Arctic convoy to Murmansk: Danger and sacrifice on the high seas


We read a lot in this magazine and other industry journals about new technology that, perhaps, will lead to automated vessels and reduced crew sizes as the technology takes the place of seafarers. We are no more capable of stopping the future than sail could stop steam. All we can do is adjust and adapt the new skills required to do the old job.

I was mentally wrestling with the future of maritime and mariners one day when I was reminded of the past. I have the honor of working with Capt. Hugh Stephens, a merchant marine veteran of World War II. Sometimes during lunch breaks and other non-working moments, he’ll tell us of his adventures as a seaman on North Atlantic convoys through Arctic waters to Murmansk and the very dangerous Mediterranean. None of these remembrances come out as bravado, they just pop up as an aside in a conversation. It’s easy to push these memories aside — after all, the events were so long ago in a world that barely resembles today. But if you think about it, it was a time of conflict, of great changes to the world order, of war. Pick up any newspaper or click any news page, and perhaps the world and the people in it haven’t changed all that much.

As mariners today, we might wonder about our future or the future of our business, but at least no one is trying actively to sink us while we ponder. To put things in perspective, one source says that one in 26 merchant mariners were killed, captured or died of wounds while serving in World War II. Only the U.S. Marine Corps comes close to that. Any of those men might have stayed ashore, but they chose to serve. Veteran status wasn’t granted to these seamen until 1988, over 40 years after the war ended and well after most had passed away. Going to sea is dangerous any time; going to sea in World War II was deadly.

Below is a conversation with Capt. Stephens. When you start to think how tough your last hitch was, you might consider his experience as a young seaman.

Capt. Hugh Stephens was a merchant mariner in the convoys during World War II. He is now a lecturer at SUNY Maritime College.

Anthony Palmiotti photo

Capt. Stephens, it’s 1943 and you are 19 years old. What brought you to the merchant marine?
My mother was very anxious that I not become cannon fodder. My father had been in World War I and only nearly escaped with his life. My mother had heard a lot of war stories from him, so she was bound and determined that she was going to try to protect her son.

In World War II, we were drafted in our high school homerooms. Our homeroom teachers stood there and cried. My mother spoke to an uncle of mine who had a friend who was a chief mate on a merchant freighter. My uncle told my mother that the merchant marine was a nice, safe, civilian job, and that I would be safe from the draft. My mother volunteered me for training with the Maritime Service in Sheepshead Bay in Brooklyn, N.Y.

My training at Sheepshead Bay was very well handled by a combination of the Navy, the Sea Scouts and some older merchant officers. We finished in 90 days and I was shipped down to Philadelphia to wait for a ship. We all had to join a union. We would form two lines as we came out of Sheepshead Bay, and a man stood there saying “SIU, NMU, SIU, NMU.” 

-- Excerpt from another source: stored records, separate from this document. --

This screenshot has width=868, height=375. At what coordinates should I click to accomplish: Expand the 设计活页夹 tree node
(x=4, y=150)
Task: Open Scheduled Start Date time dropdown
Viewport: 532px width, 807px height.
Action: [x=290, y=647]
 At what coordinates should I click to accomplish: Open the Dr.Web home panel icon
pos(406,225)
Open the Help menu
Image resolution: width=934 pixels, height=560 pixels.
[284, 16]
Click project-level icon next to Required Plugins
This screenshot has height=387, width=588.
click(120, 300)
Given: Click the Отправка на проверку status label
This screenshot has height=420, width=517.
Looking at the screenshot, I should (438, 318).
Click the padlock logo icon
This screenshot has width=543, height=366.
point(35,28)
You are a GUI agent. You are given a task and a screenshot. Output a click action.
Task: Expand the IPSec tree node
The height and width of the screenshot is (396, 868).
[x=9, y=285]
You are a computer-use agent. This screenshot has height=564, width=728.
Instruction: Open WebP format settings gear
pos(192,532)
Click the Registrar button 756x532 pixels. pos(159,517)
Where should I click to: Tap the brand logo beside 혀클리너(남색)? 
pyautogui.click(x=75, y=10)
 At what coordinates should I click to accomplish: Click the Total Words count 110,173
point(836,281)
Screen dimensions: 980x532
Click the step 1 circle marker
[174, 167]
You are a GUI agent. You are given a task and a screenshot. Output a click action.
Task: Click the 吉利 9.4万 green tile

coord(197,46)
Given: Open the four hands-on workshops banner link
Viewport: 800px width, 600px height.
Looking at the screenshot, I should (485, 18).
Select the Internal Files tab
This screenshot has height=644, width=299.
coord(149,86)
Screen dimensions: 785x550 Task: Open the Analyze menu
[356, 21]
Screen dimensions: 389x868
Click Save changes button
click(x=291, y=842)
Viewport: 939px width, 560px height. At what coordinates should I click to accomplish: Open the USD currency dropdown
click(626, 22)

After finishing your initial training, what was it like to join your first ship? What was life like on board?
I was sent to the non-union ship SS Henry Middleton, and it was a terrible shock because it had representatives who were aboard from three unions and the owners, each one trying to discredit the other, none of them knowing each other — and the rest of us in the crew not knowing who was fomenting all of the agitation. All of that was on top of suddenly being in a 100-ship convoy, something I could never conceive of. The first night we were blacked out, and destroyer escorts were dropping depth charges around the perimeter of the convoy every 15 seconds. Try to imagine what it sounds like being inside a metal room with explosive charges in the water going off that frequently — they reverberated throughout the ship and the whole ship just shook. In the engine room it was even worse. I thought to myself, “What in the hell have I gotten into, what is this?” But I was bound and determined, based upon the way my mother raised me, that whatever happens you face it, you put your best foot forward, you try not to worry and you do whatever it is you’re supposed to do.

"We had no idea what we were experiencing because we had nothing to compare it to. The older seamen aboard were scared to death, but the young guys didn’t know any better."

Learning actual deck work was laborious. We had a Finnish-American bosun in his 50s — very, very strict. His English wasn’t so good, so the few words he knew came out very forcibly and very caustically. We had 10 booms to take care of, including a 50-ton jumbo and a 30-ton jumbo. There were three tarps on each hatch, followed by wooden wedges driving steel battens in place. Fortunately we didn’t have to lay the cargo hatches ourselves, since there were 500 of them on every Liberty ship. Once in a while we did have to do that work.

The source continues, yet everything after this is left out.